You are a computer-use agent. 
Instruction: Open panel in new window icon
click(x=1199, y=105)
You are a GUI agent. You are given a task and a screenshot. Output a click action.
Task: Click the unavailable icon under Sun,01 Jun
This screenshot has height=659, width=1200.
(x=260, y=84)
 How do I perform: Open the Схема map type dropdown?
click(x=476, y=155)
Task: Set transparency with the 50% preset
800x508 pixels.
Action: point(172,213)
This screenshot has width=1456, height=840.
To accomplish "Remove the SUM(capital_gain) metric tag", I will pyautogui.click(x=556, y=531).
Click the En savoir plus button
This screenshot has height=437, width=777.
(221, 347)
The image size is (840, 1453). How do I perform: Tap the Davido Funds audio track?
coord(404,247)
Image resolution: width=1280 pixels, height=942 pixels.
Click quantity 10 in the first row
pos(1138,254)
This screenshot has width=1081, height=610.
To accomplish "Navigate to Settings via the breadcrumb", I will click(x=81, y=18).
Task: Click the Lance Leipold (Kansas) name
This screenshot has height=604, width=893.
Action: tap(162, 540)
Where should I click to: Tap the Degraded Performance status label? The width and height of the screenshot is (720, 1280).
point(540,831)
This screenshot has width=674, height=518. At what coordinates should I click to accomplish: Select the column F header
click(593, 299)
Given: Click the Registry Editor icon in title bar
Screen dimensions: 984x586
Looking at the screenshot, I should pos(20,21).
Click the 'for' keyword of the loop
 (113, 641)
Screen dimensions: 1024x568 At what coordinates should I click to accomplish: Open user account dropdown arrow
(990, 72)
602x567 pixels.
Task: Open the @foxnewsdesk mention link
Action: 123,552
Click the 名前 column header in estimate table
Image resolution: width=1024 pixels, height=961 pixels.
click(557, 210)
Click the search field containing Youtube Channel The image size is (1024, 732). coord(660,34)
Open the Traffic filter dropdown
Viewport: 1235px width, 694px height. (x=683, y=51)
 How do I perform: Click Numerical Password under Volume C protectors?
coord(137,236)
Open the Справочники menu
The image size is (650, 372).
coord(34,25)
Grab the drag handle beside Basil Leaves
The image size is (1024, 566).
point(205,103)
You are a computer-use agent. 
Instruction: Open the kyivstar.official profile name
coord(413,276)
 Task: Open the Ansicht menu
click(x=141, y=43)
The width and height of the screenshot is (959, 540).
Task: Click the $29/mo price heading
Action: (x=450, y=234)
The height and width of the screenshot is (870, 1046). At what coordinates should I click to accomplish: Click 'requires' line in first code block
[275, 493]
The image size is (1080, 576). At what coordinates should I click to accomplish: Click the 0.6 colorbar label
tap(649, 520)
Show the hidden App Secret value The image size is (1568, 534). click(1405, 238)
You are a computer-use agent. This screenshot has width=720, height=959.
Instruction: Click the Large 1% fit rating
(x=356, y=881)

--- --- ---

Exercise prompt =>
Note each line of the entries that has "agent" in it, and copy those lines.

Expected answer =>
You are a computer-use agent. 
You are a GUI agent. You are given a task and a screenshot. Output a click action.
You are a computer-use agent. 
You are a computer-use agent. This screenshot has width=720, height=959.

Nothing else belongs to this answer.